Work required: In the interview on leading obstetric emergency teams, where is the team's runner designated to stand?

Source extract:
[Start of Attachment]
Contemporary OB/GYNHow can doctors prepare themselves for that moment when everyone in the room is looking to them to lead?

Dr. Dimino: As physicians, we are often very adept at the clinical aspects of a case. We can recite how to run a clinical protocol and take care of the case medically, but we don’t always know how to coordinate a team. I think that is the part we are sometimes missing as physicians. Your team is looking for you to not just go through the motions of releasing a shoulder dystocia, but also to guide the team in a coordinated effort while maintaining a sense of calm. 

Many physicians report that they go on autopilot when responding to an emergency. Physicians often say, “I get really quiet and I do talk but I’m focused on what is happening.” In serious emergencies many will get very quiet and seem to be lost in their own thoughts as they respond to their patient’s needs. When they do talk out loud, they often do not direct their requests to anyone on the team in particular. They might ask for a medication and someone leaves to get it. Then the physician makes the request again because he/she doesn’t know if someone actually went to get the medication or not. Then another person leaves the room to get the medication while the physician remains alone with the patient. Other times, everyone is standing in the room waiting for instructions and the physician, lost in thought, is wondering why no one else is helping the patient in the way they expect. This lack of communication makes the whole team suffer, and dramatically affects the patient. 

When your team has rehearsed it and you know your team’s response inside and out, your demeanor changes. You become more directive. You don’t just talk, but you talk with purpose and clarity. You look to the person who is standing immediately to your right, where your team’s runner is designated to stand. You say to that particular person, “I need this medicine,” and that person responds with, “I’m getting this medicine,” and they leave the room. So you have your clinical checklist in your head and you’re directing your team members clearly to help you carry it out. When teams practice how they work together in an emergency, physicians are able to also practice how they communicate to their team to make sure the response is coordinated, and valuable minutes are not lost in assisting the patient and her baby. 


Contemporary OB/GYN Do you have any words of wisdom or advice that you think is the most important for all team members to remember when the emergency is hot?

Dr. Dimino: One piece of advice to others is to make sure that everyone on the clinical team is able to speak up and contribute when they notice something. Thank goodness for experienced nurses who have lived through many emergency responses. They often know what to do and try to kindly prompt the physician, but an emergency is not the time to kindly prompt anybody. An emergency is not the time to ask permission from the physician to start weighing pads. If the nurse knows from the team’s rehearsals that this is the next correct step, just say. “We need to be doing this, I’m going to start weighing pads.” Or the nurse might say, “I’m going to go ahead and draw our complete blood count because we’re 500 ccs down.” In this scenario my response would be a simple, “Thank you.” Great teams have a culture that promotes everyone contributing the important information they are observing and every team member having the ability to keep the team on the right track. If you want your team to reach this level of collaboration you must create this type of culture, and that starts with respecting each team member as an equal member with particular expertise. Collaborative teams save moms and babies because they are working together toward a common goal.
[End of Attachment]
Listed records:
[Start of Attachment]
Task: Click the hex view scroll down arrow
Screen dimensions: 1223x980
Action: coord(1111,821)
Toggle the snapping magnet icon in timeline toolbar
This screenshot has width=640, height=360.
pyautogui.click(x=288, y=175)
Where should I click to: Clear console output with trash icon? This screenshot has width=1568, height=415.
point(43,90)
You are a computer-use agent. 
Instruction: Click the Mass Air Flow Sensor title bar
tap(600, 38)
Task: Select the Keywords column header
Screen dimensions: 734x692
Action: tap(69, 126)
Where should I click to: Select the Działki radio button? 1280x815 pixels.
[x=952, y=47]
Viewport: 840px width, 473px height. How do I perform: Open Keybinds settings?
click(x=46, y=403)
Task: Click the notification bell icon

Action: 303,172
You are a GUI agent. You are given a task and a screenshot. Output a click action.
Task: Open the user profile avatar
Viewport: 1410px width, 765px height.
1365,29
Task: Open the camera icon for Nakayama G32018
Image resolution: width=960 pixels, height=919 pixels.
[End of Attachment]
Answer area: Immediately to the physician's right.